Il fagiolo sente il morso del bruco e chiama le vespe: scoperto il recettore che trasforma una foglia in un’arma biologica

L'University of Washington decifra la comunicazione chimica delle coltivazioni. I fagioli utilizzano il recettore cellulare INR per captare la saliva dei bruchi e richiamare sciami di vespe predatrici attraverso specifiche scie odorose.

Un bruco mastica le foglie di una pianta di fagiolo (Phaseolus vulgaris). Non è l’inizio di un pasto indisturbato, ma l’innesco di una trappola olfattiva. A decifrarne la meccanica molecolare è stato Patrick Grof-Tisza, ecologo della Converse University, che in collaborazione con i ricercatori dell’University of Washington ha mappato questa dinamica di difesa sulle pagine di Science Advances.

Tutto ruota attorno alla saliva dell’insetto. Mentre le larve si nutrono, depositano sulla foglia secrezioni orali contenenti un minuscolo peptide: l’inceptina. La pianta rileva l’aggressore attraverso una specifica proteina di superficie cellulare nota come recettore INR. Il contatto chimico tra la molecola esterna e il recettore accende immediatamente il sistema immunitario vegetale, avviando la chimica della riparazione cellulare e scatenando il rilascio nell’aria di un preciso mix di composti volatili.

Le tracce odorose fungono da faro per le vespe predatrici dei generi Polybia e Mischocyttarus, che captano l’allarme e piombano dritte sui bruchi. Gli scienziati hanno isolato questa via di segnalazione confrontando fagioli comuni con una razza autoctona dell’Honduras portatrice di una delezione di 103 paia di basi nel gene INR. Questa anomalia la rende geneticamente sorda all’inceptina.

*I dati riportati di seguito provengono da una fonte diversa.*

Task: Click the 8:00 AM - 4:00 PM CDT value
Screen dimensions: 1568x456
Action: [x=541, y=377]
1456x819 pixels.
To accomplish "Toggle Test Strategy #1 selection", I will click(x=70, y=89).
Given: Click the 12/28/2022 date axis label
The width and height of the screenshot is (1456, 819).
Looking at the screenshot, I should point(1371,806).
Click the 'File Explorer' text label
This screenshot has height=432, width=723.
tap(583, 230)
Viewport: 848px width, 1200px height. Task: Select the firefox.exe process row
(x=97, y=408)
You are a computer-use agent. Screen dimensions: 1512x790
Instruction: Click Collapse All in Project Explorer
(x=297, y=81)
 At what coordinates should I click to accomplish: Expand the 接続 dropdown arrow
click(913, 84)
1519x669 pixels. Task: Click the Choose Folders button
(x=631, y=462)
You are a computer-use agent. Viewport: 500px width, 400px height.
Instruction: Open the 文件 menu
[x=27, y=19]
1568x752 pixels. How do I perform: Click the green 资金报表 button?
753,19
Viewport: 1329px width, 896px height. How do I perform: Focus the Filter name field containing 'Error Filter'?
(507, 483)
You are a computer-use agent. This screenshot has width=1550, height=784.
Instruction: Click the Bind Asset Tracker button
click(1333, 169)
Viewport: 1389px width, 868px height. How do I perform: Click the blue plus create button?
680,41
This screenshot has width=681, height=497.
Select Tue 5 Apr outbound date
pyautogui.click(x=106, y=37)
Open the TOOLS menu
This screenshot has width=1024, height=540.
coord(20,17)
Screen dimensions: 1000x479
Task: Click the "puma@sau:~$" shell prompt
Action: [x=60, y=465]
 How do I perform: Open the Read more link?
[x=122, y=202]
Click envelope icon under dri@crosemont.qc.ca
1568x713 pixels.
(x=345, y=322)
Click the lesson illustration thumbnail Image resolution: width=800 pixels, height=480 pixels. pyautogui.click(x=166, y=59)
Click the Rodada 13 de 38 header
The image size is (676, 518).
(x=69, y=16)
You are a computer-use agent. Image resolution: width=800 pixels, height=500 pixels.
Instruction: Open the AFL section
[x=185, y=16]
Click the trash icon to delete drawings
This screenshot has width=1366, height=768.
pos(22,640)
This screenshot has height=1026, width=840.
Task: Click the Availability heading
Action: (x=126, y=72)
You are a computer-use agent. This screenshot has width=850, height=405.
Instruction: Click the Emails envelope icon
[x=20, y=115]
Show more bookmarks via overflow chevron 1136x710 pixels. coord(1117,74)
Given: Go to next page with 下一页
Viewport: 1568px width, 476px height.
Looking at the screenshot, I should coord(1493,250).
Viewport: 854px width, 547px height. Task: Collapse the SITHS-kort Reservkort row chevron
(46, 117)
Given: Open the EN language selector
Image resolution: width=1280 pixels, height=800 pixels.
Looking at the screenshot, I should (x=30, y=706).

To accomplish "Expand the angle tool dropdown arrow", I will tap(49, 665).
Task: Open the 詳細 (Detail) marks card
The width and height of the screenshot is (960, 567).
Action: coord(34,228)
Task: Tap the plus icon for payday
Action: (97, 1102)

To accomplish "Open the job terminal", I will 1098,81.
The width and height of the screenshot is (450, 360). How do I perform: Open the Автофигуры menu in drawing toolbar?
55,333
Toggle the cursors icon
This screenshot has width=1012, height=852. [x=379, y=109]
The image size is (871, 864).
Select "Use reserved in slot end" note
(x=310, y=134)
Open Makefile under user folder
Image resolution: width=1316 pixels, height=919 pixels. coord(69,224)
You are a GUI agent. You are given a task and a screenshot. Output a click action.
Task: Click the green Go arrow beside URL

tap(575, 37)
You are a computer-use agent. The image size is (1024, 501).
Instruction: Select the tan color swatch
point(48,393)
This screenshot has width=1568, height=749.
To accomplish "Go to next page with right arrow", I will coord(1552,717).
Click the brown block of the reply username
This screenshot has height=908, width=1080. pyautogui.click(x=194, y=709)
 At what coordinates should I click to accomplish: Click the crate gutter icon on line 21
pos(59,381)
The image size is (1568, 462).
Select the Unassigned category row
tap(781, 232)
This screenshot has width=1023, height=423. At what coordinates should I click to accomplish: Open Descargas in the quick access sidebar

Nei test di laboratorio, le foglie “cieche” al recettore emettevano solo il normale profumo di vegetazione recisa. Privati dello scudo chimico, questi esemplari si trasformavano in mangiatoie ideali: le larve del lepidottero nottuide della barbabietola crescevano a ritmi superiori del 72,7% rispetto alle piante con un sistema d’allarme funzionante.

Le ripercussioni ecologiche di questo meccanismo sono emerse nei test sul campo condotti a Oaxaca, in Messico, tra il 2023 e il 2024. Le squadre di ricerca hanno disposto filari paralleli di fagioli sensibili e insensibili all’inceptina, irrorando le chiome con le secrezioni e spillando carcasse di Spodoptera frugiperda sulle foglie per monitorare i pattugliamenti. Sulle piante sprovviste di INR è crollato del 40% il tasso di incursione da parte delle vespe alleate. L’esperimento di controllo — in cui le foglie venivano incise con un rasoio e bagnate esclusivamente con acqua pulita — non ha alterato in alcun modo il comportamento dei predatori. Serve la firma biologica del parassita. I dati chiariscono anche le robuste difese della milpa, la tecnica agricola tradizionale mesoamericana dove fagioli, mais e zucche crescono interconnessi, spingendo le vespe a estendere il pattugliamento sull’intero appezzamento.

Possedere il recettore intatto permette alla coltivazione di attivare una difesa autonoma e mirata: la foglia percepisce le molecole della saliva nella ferita, libera una scia odorosa di soccorso nel vento e attende semplicemente che i predatori naturali volino a divorare la minaccia.